Raul Seixas, de fato, é uma mistura de intensidades. De um lado, uma paixão incessante que ora ama, ora odeia. Ora lhe tem amor, ora lhe tem horror. Ora quer ser metamorfose ambulante, ora quer ter aquela velha opinião formada sobre tudo. Ora pensa que o jeito pro mundo é um ‘break time’, ora pensa que não dá pé ficar sentado no trono de um apartamento com a boca escancarada cheia de dentes esperando a morte chegar.

Ele foi um cara que serenamente amou muito e muitas. E fez muito o que o diabo gosta. Compôs com sensibilidade e sinceridade a quase toda mulher com quem conviveu. Um cara que sacou que ciúme é vaidade e que um amor só dura em liberdade e assim perdeu seu medo da chuva e aprendeu o segredo da vida. Mas há de ter serenidade quem já viu o amor nascer e ser assassinado várias vezes.

Aprendeu mentir sozinho, sem precisar ler jornais.
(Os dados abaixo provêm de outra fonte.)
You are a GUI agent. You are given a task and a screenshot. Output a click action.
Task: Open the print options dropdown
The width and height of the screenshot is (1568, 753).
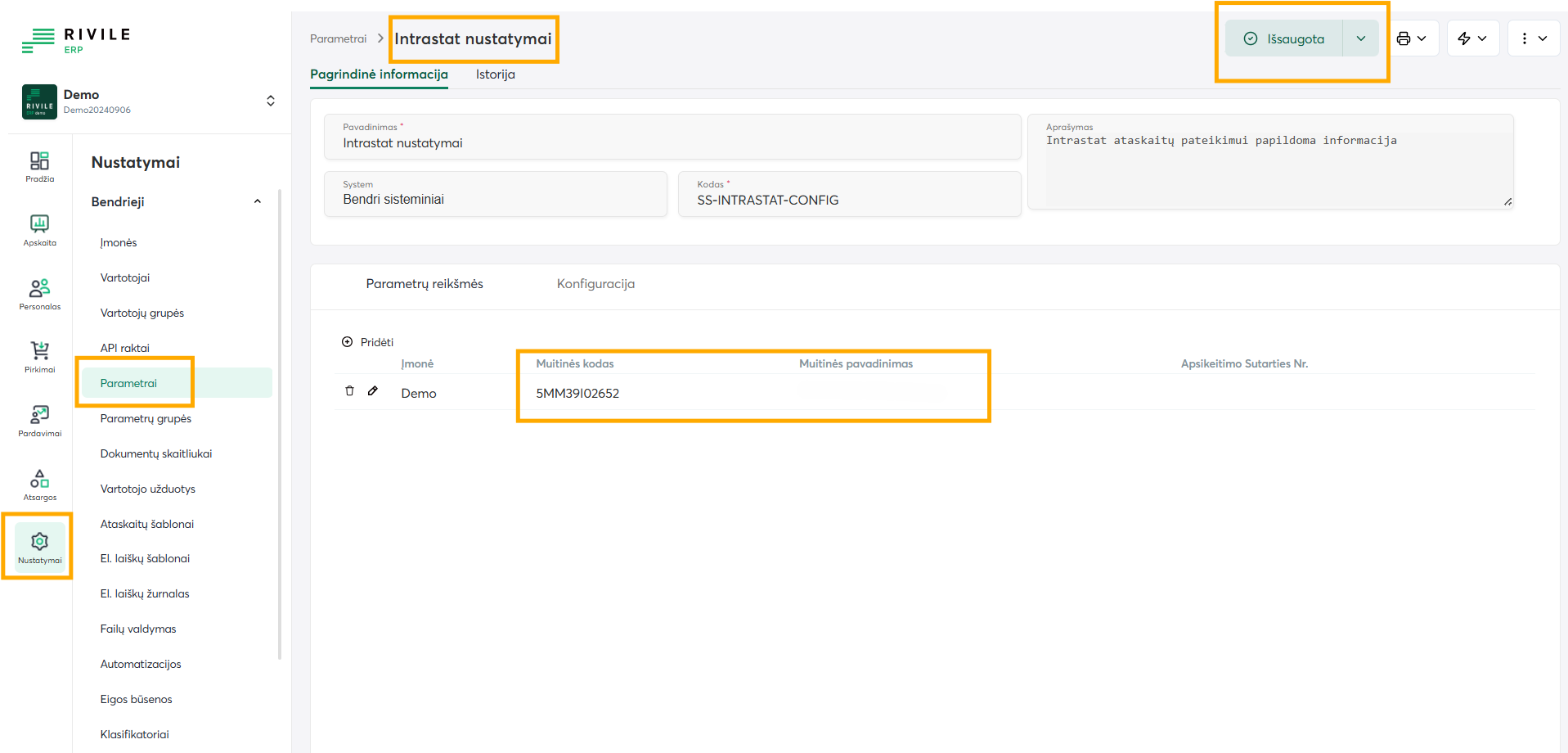[x=1412, y=38]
E, mesmo não tendo rolado, deu uns toques para Jimi Hendrix e Jesus Cristo se mandarem antes que fosse tarde. E para os que achavam que também já era tarde, ele mandou o recado de que a vitória não está perdida, senão quando a mão sedenta continua abaixada, coçando o saco do Al Capone.

Ele foi o excêntrico e o limítrofe. Polêmico também. Abusou e chamou a atenção sendo a mosca da sopa. Incomodou sendo o amargo da língua, o dente do tubarão e a mão do carrasco. Arriscou-se sendo a beira de um abismo raso, largo e profundo.
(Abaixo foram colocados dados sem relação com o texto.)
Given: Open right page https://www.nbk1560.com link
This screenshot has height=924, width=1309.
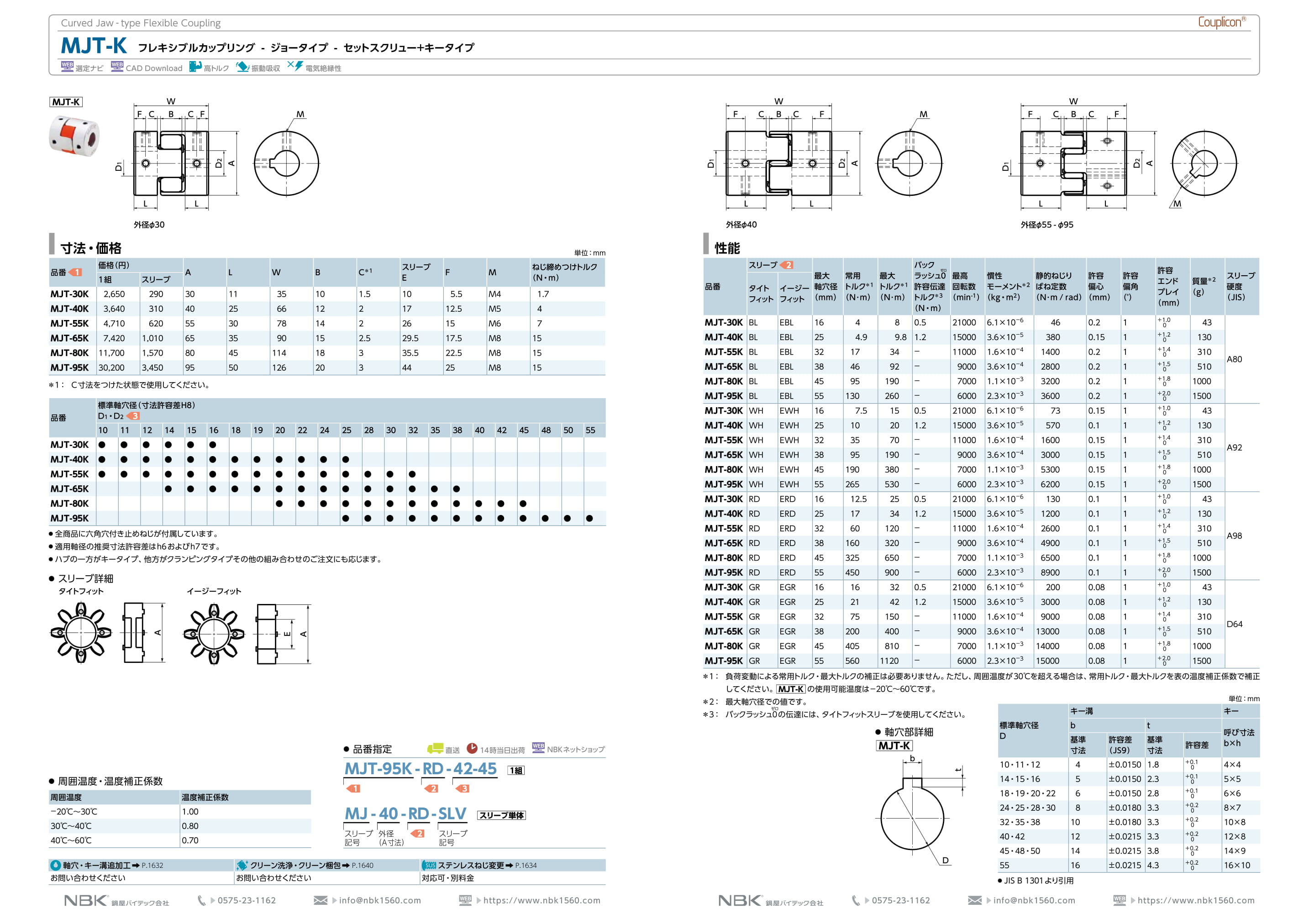Looking at the screenshot, I should [1196, 901].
Já foi dona de casa, mãe, pai a avô. Já foi o filho que ele mesmo nunca teve, pois nunca veio. Já foi o telhado das telhas e, do pescador, a pesca. Já foi feito dos quatro elementos. E foi a cegueira e os olhos do cego.

Um canceriano nato, fez de si seu próprio lar. Foi um cara visionário e de tão maluco que era, tinha sonhos de sonhador, onde ele era o amor. Via sinais, ouvia recados e estava ligado ao que foi (eu fui) ao que é e está (eu sou) e ao que – se for – será (eu vou). O cara que sabia que lá longe de todas as cercas, concretas e simbólicas, que separam quintais e gentes, há uma sombra sonora de um disco voador, dirigido por um moço a quem ele clamava para leva-lo até as estrelas.

Um cara que continuou nos outros, tanto por sua marca, sua música e seu corpo. Raul Seixas foi um cara que continuou na palavra rude que disse para alguém que não gostava. Foi o cara que aguentou o cansaço desse mundo enfadonho sonhando, amando, admitindo ser louco e cantando maluquice.